Pen-2 regulates glial homeostasis by coordinating self-renewal and transdifferentiation programs in oligodendrocyte precursor cells.

Abstract

Presenilin enhancer 2 (Pen-2) is implicated in neurological diseases characterized by glial dysregulation. To investigate whether oligodendrocytic γ-secretase activity is important for the maintenance of glial populations, we analyzed two conditional knockout (cKO) mouse models lacking Pen-2 or nicastrin. Both models exhibited similar expansions of oligodendrocyte precursor cells (OPCs) and astrocytes in the CNS. To test whether STAT3 mediates Pen-2-dependent glial homeostasis, we inactivated Stat3 in Pen-2 cKO mice.

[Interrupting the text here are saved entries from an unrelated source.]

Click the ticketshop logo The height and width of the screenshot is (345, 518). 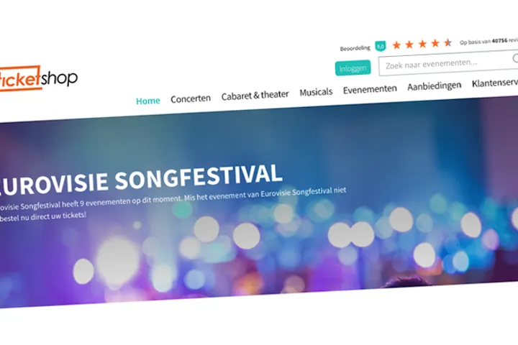pyautogui.click(x=38, y=78)
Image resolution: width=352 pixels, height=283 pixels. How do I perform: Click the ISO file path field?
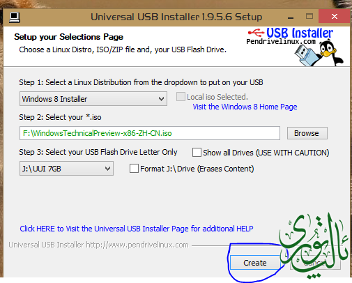click(x=150, y=133)
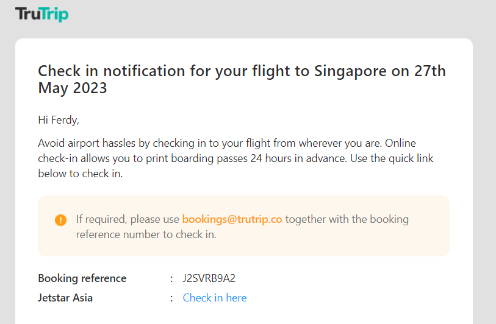Screen dimensions: 496x324
Task: Click the orange exclamation warning icon
Action: [61, 220]
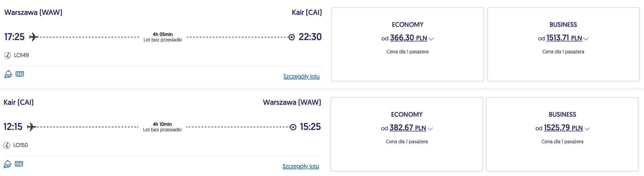The width and height of the screenshot is (644, 176).
Task: Click the arrival circle marker before 15:25
Action: point(293,127)

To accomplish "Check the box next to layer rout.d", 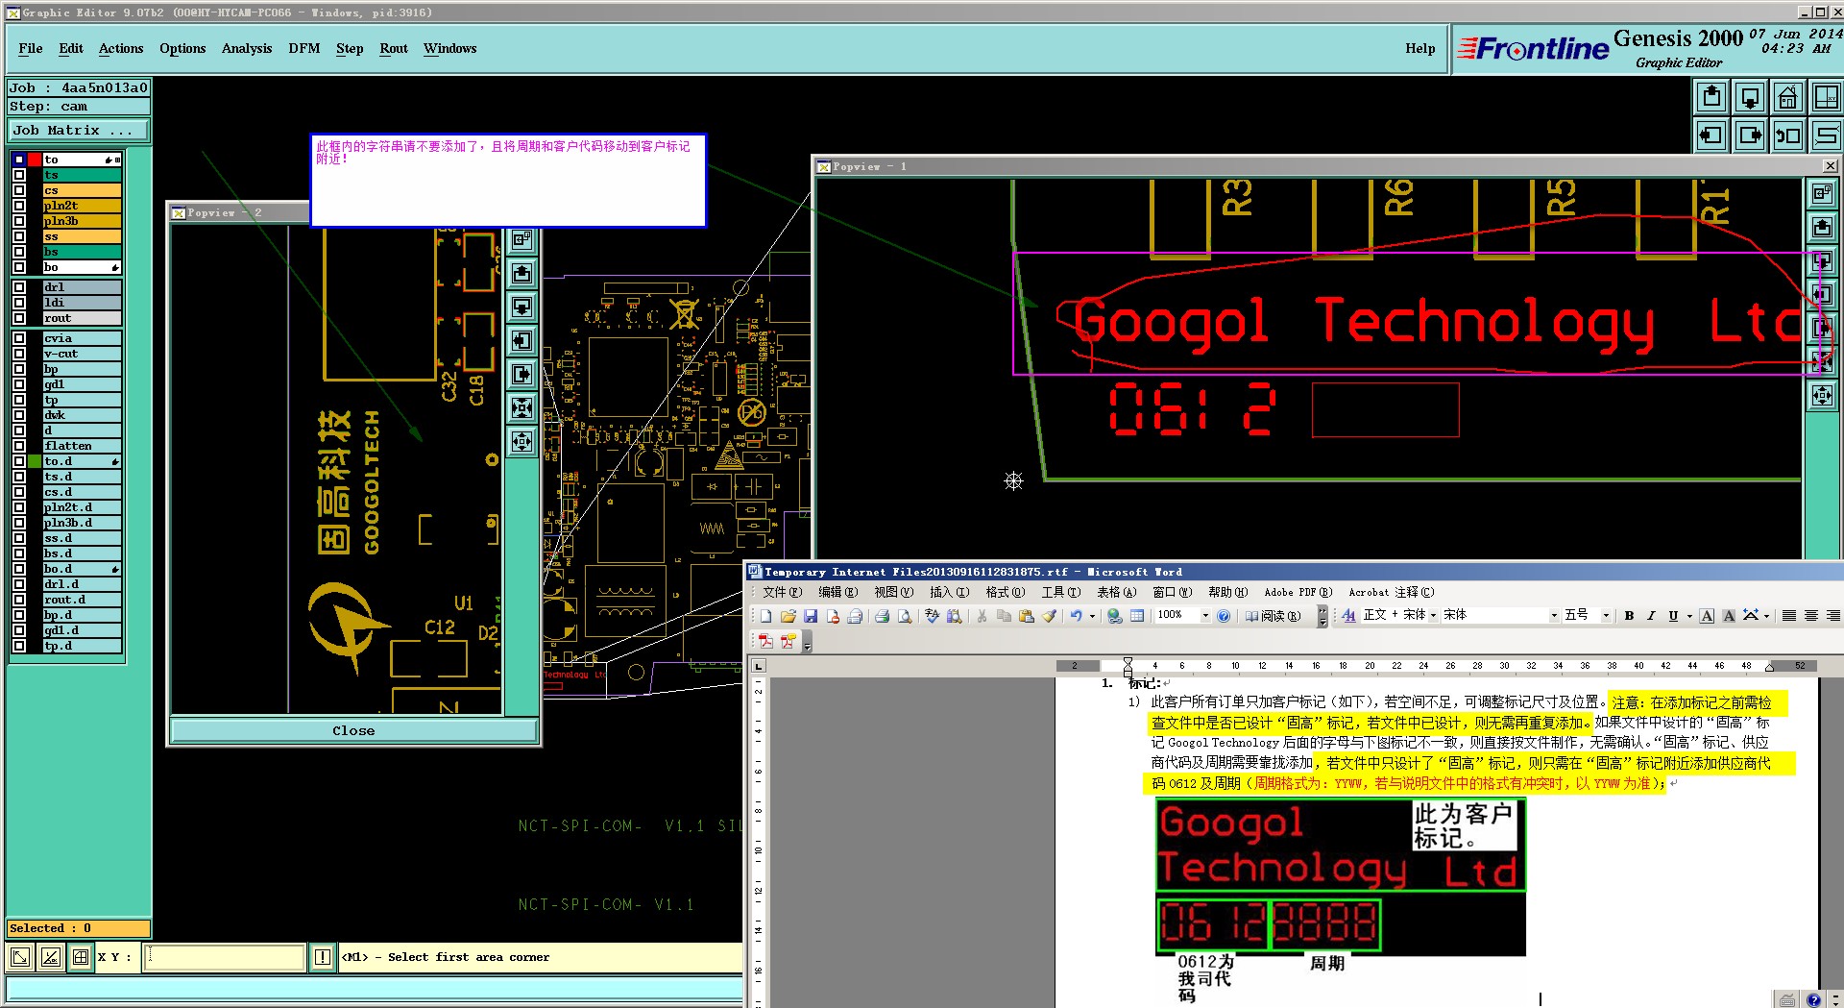I will (x=19, y=600).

Intriguingly, STAT3 deficiency did not attenuate OPC expansion but normalized astrocyte numbers. We further demonstrated that Pen-2 represses Ascl1 expression via HES1 and that Ascl1 knockdown rescues the aberrant self-renewal capacity of Pen-2-deficient OPCs. Collectively, these results uncover a dual regulatory mechanism by which Pen-2 maintains glial homeostasis by (1) restraining OPC self-renewal through the HES1-ASCL1 axis and (2) suppressing OPC-to-astrocyte transdifferentiation in a STAT3-dependent manner. Our findings provide novel insights into glial abnormalities in PEN-2-linked neurological diseases.